From: Yann E. MORIN <yann.morin.1998@free.fr>
To: buildroot@busybox.net
Subject: [Buildroot] [v3 13/13] download: git: introduce cache feature
Date: Sun, 1 Apr 2018 14:57:57 +0200 [thread overview]
Message-ID: <20180401125757.GD2613@scaer> (raw)
In-Reply-To: <20180331142407.9522-13-maxime.hadjinlian@gmail.com>
Maxime, All,
On 2018-03-31 16:24 +0200, Maxime Hadjinlian spake thusly:
> Now we keep the git clone that we download and generates our tarball
> from there.
> The main goal here is that if you change the version of a package (say
> Linux), instead of cloning all over again, you will simply 'git fetch'
> from the repo the missing objects, then generates the tarball again.
>
> This should speed the 'source' part of the build significantly.
>
> The drawback is that the DL_DIR will grow much larger; but time is more
> important than disk space nowadays.
>
> Signed-off-by: Maxime Hadjinlian <maxime.hadjinlian@gmail.com>
> ---
> v1 -> v2:
> - Fix bad regex in the 'transform' option of tar (found by Peter
> Seiderer)
> v2 -> v3:
> - Change git fetch origin to use the uri of the package instead of
> the name of the default remote 'origin' (Thomas Petazzoni)
> ---
> support/download/git | 70 ++++++++++++++++++++++++++++++----------------------
> 1 file changed, 40 insertions(+), 30 deletions(-)
>
> diff --git a/support/download/git b/support/download/git
> index 58a2c6ad9d..301f7e792a 100755
> --- a/support/download/git
> +++ b/support/download/git
> @@ -39,28 +39,34 @@ _git() {
> eval ${GIT} "${@}"
> }
>
> -# Try a shallow clone, since it is faster than a full clone - but that only
> -# works if the version is a ref (tag or branch).
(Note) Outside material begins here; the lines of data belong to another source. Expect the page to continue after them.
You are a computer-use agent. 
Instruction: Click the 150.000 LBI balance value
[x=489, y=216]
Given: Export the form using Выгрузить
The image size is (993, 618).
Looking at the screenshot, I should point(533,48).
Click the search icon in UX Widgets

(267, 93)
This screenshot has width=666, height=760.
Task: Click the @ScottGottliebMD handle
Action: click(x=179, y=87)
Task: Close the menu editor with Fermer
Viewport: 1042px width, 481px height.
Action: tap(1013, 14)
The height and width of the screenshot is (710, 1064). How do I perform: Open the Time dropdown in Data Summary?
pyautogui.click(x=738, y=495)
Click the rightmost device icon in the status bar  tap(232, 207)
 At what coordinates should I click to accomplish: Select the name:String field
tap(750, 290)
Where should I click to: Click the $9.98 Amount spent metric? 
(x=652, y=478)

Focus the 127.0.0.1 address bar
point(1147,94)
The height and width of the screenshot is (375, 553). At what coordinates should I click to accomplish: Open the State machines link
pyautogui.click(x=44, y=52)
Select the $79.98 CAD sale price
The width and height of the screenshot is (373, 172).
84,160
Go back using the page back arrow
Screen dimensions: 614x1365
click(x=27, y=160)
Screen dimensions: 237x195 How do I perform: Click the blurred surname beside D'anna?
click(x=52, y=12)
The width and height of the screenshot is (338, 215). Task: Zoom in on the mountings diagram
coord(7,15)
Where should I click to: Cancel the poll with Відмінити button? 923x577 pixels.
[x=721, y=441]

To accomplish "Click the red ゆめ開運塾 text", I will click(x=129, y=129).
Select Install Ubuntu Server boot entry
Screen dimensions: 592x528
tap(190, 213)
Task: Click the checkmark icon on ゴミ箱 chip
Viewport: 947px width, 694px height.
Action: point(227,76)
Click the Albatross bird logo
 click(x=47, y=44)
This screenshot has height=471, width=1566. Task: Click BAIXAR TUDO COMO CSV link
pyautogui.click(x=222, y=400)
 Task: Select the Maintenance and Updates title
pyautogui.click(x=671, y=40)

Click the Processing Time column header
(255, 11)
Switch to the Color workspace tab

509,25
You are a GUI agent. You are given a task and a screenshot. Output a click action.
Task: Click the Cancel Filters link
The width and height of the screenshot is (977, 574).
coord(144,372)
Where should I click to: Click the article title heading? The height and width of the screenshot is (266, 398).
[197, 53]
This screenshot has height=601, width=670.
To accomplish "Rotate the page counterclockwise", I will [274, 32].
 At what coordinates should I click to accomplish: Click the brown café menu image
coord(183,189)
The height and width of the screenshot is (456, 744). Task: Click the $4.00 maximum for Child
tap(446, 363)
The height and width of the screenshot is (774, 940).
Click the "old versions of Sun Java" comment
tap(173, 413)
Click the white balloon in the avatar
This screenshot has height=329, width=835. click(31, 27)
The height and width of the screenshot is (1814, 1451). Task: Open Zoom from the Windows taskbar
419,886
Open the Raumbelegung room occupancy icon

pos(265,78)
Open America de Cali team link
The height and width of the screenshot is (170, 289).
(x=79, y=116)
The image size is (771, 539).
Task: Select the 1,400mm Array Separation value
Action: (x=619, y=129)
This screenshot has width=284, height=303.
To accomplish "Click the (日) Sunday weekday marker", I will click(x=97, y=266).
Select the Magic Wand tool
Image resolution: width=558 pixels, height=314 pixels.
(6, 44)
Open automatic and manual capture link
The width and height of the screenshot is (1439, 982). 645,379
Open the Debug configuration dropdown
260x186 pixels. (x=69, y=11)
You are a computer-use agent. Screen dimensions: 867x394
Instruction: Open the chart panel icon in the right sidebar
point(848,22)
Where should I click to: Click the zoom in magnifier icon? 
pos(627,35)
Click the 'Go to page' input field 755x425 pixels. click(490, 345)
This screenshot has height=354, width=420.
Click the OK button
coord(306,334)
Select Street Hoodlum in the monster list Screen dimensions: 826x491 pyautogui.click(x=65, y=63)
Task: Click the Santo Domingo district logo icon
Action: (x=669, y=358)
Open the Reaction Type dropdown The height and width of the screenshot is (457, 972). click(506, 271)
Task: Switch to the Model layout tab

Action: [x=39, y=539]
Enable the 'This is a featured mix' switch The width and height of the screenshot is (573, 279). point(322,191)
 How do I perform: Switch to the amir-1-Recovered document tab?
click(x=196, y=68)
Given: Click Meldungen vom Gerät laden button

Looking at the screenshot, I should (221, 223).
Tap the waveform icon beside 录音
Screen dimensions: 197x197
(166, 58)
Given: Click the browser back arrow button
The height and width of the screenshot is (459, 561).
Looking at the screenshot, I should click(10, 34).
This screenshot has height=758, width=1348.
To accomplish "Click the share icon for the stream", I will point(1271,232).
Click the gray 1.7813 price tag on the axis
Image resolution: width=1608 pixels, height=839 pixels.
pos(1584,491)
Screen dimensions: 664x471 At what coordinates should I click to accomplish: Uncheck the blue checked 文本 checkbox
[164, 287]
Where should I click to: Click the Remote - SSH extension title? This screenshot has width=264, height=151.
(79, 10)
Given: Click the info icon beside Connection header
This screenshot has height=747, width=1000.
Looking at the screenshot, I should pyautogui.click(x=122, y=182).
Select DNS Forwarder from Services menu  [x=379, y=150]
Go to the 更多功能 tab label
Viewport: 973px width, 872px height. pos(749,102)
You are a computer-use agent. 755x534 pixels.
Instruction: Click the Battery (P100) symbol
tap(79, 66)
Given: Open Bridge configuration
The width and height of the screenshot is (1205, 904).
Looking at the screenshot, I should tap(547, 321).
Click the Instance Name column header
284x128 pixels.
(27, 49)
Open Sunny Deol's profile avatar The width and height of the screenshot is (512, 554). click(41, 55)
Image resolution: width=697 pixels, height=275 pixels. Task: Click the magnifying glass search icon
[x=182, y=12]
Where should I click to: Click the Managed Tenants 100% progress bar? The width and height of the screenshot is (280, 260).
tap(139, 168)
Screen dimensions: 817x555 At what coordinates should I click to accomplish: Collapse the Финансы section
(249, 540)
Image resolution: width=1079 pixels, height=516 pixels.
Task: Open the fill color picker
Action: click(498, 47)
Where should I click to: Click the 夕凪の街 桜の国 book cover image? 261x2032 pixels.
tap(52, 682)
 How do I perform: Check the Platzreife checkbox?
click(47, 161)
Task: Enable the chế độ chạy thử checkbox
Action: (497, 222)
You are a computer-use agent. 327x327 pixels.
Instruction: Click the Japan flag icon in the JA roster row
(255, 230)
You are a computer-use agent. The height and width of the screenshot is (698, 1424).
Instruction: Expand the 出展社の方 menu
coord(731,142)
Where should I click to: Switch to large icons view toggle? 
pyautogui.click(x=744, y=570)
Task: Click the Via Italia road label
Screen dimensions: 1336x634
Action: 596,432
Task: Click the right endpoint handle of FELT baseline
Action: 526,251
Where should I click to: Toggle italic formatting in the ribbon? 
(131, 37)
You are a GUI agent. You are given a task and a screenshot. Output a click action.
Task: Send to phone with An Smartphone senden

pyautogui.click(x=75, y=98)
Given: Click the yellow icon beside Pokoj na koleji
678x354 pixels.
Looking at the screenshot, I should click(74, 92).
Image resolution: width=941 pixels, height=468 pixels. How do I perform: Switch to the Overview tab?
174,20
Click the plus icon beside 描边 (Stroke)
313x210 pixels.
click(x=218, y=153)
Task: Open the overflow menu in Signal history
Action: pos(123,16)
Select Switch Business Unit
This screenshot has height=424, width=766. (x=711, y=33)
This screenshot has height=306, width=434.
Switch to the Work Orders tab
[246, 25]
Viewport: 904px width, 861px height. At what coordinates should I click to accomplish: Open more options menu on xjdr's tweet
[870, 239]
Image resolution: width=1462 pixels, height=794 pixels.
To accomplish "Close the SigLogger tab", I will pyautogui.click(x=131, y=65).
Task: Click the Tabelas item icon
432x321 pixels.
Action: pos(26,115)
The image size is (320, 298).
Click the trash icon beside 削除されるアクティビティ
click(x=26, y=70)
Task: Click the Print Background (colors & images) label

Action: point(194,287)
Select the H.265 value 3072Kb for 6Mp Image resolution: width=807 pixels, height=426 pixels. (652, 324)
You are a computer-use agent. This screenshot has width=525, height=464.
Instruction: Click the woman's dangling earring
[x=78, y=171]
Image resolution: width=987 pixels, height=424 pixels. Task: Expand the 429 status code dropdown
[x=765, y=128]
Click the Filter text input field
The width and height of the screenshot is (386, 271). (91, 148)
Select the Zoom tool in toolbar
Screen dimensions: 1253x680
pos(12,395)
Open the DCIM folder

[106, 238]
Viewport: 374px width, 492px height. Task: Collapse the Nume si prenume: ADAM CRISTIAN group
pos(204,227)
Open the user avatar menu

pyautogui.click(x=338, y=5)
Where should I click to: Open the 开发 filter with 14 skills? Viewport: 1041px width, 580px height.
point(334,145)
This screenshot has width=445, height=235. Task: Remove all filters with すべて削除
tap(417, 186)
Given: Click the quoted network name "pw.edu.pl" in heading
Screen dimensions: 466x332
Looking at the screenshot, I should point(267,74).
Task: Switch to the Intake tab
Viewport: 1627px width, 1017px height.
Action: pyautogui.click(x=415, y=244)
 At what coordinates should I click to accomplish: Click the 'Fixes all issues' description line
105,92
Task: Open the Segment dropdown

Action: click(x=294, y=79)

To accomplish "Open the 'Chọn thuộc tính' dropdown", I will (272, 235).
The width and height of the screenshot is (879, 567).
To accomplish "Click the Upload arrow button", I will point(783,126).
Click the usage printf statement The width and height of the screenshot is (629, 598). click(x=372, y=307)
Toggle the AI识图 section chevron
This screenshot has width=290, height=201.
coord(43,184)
Before trying to do a shallow
> -# clone we check if ${cset} is in the list provided by git ls-remote. If not
> -# we fall back on a full clone.
> -#
> -# Messages for the type of clone used are provided to ease debugging in case of
> -# problems
> -git_done=0
> -if [ -n "$(_git ls-remote "'${uri}'" "'${cset}'" 2>&1)" ]; then
> - printf "Doing shallow clone\n"
> - if _git clone ${verbose} "${@}" --depth 1 -b "'${cset}'" "'${uri}'" "'${basename}'"; then
> - git_done=1
> - else
> - printf "Shallow clone failed, falling back to doing a full clone\n"
> +# We want to check if a cache of the git clone of this repo already exists.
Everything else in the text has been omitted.